WHAT YOU WILL DO:
Copy out everything from the line containing "Click the up_category option" down to the end of the material, with both ends included, and make no changes to it.

RAW RECORDS:
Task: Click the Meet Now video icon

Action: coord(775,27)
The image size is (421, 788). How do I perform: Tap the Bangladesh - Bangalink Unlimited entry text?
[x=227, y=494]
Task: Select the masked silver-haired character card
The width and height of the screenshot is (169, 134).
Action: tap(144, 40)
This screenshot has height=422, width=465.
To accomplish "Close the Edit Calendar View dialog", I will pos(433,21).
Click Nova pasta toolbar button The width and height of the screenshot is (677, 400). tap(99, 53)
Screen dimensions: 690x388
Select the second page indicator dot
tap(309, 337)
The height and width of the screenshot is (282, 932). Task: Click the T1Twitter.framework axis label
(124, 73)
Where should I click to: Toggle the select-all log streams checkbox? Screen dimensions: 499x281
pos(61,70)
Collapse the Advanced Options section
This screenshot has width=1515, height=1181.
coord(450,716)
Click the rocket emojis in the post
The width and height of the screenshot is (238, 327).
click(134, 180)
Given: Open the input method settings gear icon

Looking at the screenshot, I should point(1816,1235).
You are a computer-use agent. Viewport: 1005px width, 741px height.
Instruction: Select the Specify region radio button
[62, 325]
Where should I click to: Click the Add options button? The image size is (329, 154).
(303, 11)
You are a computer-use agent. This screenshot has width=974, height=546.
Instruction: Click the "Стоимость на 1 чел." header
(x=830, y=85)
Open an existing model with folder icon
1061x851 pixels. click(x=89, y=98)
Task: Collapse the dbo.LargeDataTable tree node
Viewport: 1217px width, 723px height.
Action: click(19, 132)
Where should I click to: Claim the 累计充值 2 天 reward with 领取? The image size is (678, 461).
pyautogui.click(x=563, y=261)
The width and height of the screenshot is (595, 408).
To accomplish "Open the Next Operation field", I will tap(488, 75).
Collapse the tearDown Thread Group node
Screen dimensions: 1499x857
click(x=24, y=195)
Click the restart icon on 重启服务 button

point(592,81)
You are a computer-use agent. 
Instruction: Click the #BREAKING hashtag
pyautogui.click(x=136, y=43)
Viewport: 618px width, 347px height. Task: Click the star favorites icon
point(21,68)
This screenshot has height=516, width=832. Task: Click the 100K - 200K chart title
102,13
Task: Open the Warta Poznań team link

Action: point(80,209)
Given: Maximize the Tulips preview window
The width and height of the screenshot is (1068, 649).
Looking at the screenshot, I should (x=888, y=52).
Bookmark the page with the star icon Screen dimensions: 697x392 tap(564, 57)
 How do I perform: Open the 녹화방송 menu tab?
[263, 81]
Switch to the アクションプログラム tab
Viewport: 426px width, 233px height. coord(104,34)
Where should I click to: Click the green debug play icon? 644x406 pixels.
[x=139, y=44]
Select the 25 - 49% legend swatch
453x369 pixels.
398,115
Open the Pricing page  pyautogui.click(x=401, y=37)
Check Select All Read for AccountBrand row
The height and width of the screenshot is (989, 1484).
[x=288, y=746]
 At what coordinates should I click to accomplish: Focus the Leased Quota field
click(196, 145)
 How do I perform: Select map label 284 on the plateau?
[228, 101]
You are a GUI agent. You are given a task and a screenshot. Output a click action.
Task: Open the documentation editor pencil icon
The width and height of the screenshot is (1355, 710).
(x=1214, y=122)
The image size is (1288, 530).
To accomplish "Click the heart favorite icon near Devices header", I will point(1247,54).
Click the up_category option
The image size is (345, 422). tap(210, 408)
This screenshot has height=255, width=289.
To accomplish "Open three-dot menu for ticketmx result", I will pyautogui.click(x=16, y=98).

RESPONSE TO THE EXERCISE:
Click the up_category option
The image size is (345, 422). tap(210, 408)
This screenshot has height=255, width=289.
To accomplish "Open three-dot menu for ticketmx result", I will pyautogui.click(x=16, y=98).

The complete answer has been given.